[RECORD EXCERPTS Boundary: Start]

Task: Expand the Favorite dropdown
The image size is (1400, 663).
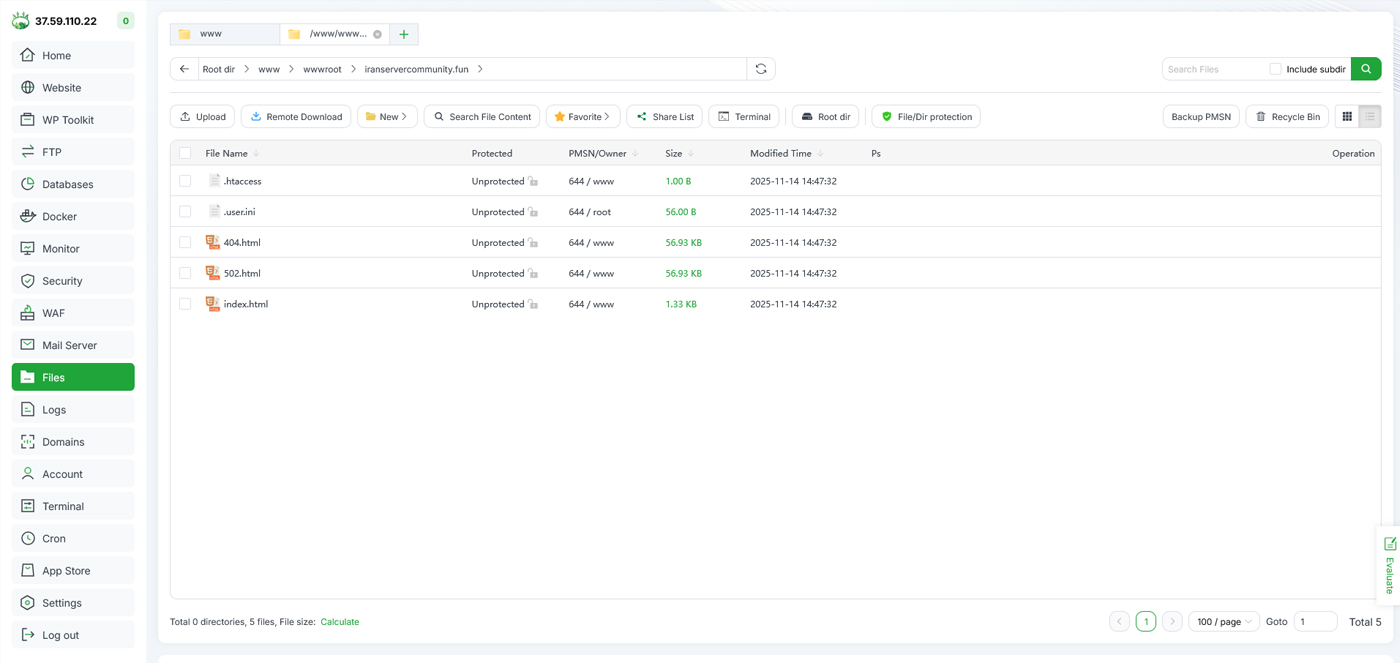Action: click(x=583, y=117)
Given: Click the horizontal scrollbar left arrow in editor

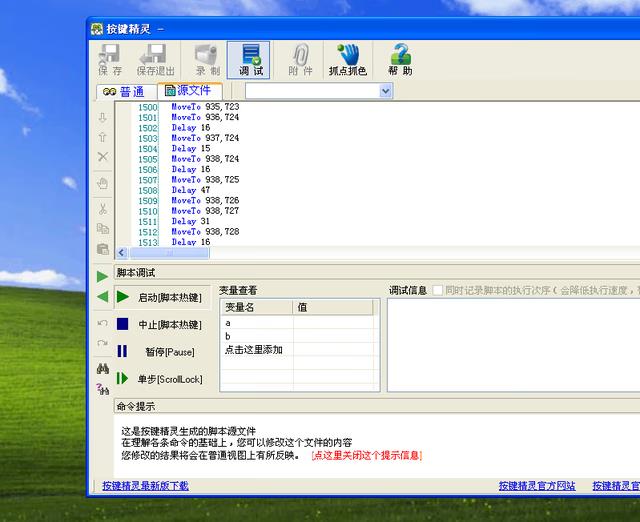Looking at the screenshot, I should [122, 253].
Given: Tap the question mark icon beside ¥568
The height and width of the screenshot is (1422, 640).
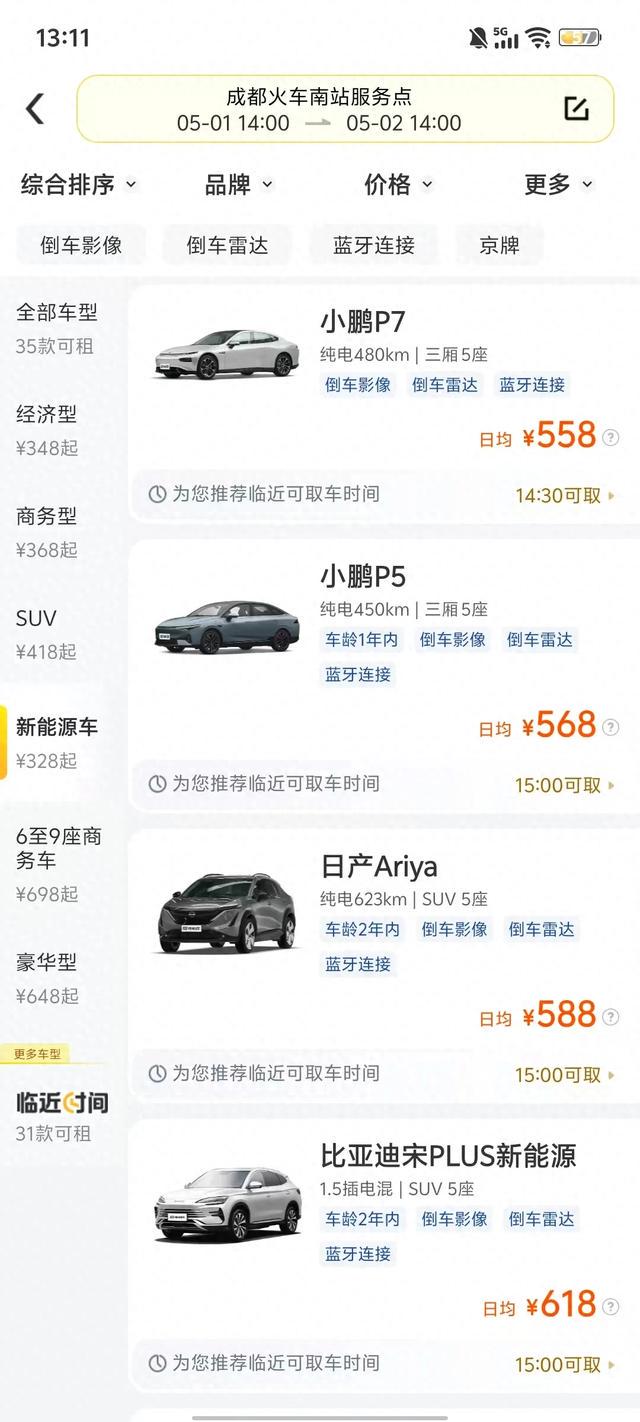Looking at the screenshot, I should [611, 727].

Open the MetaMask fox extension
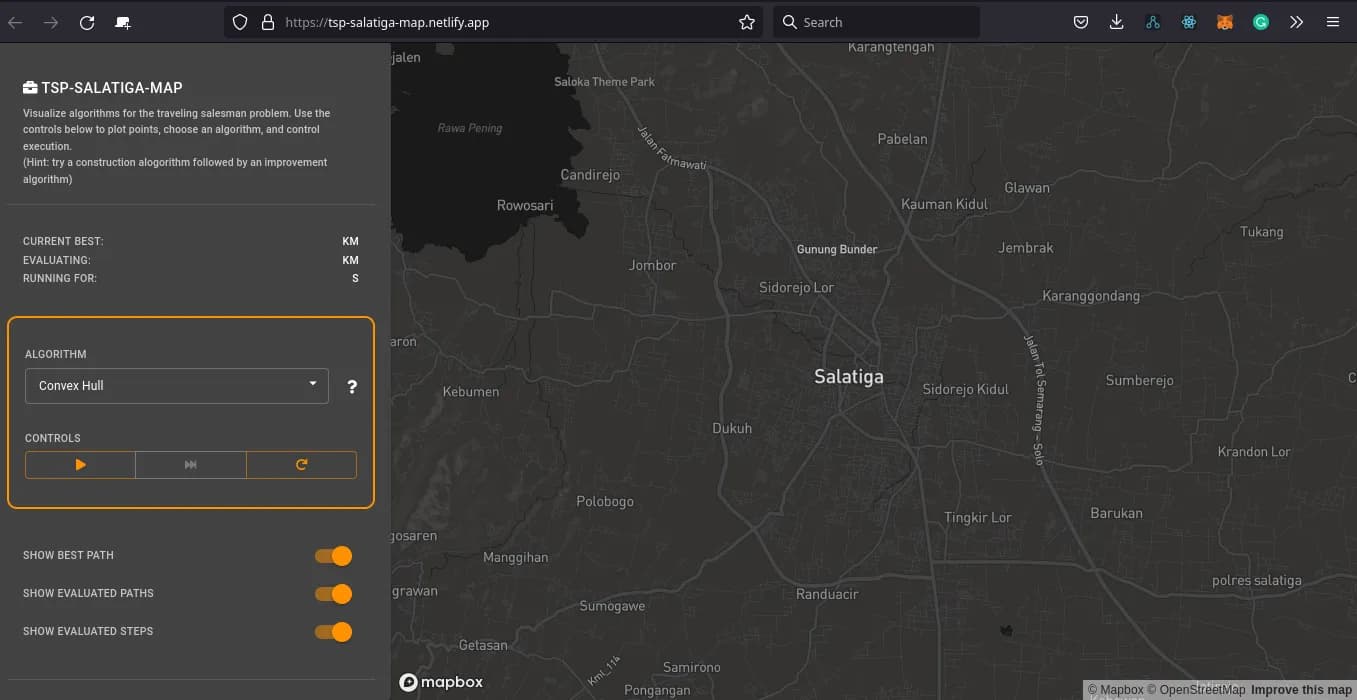pos(1224,22)
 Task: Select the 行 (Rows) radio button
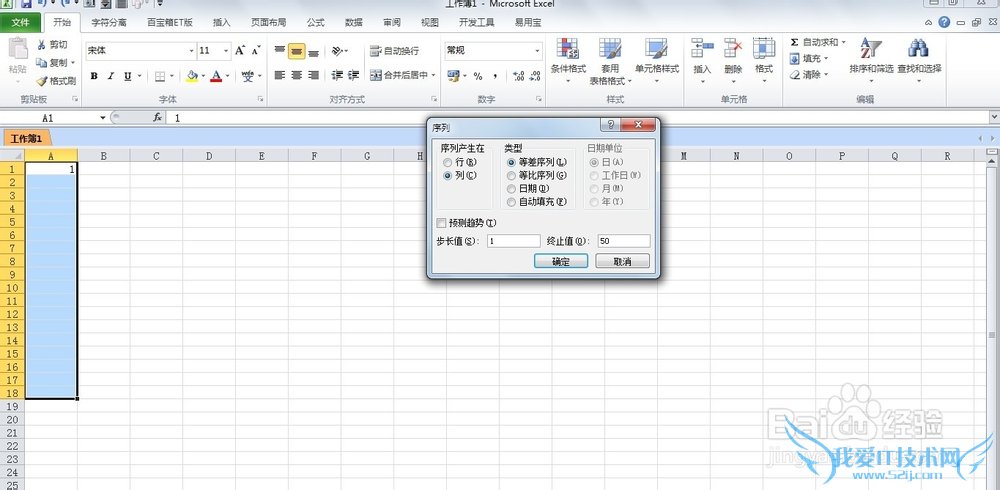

[RECORD EXCERPTS Boundary: End]

Counting only those lines of the data above where the word "Task" appears, give the number and nothing more.

2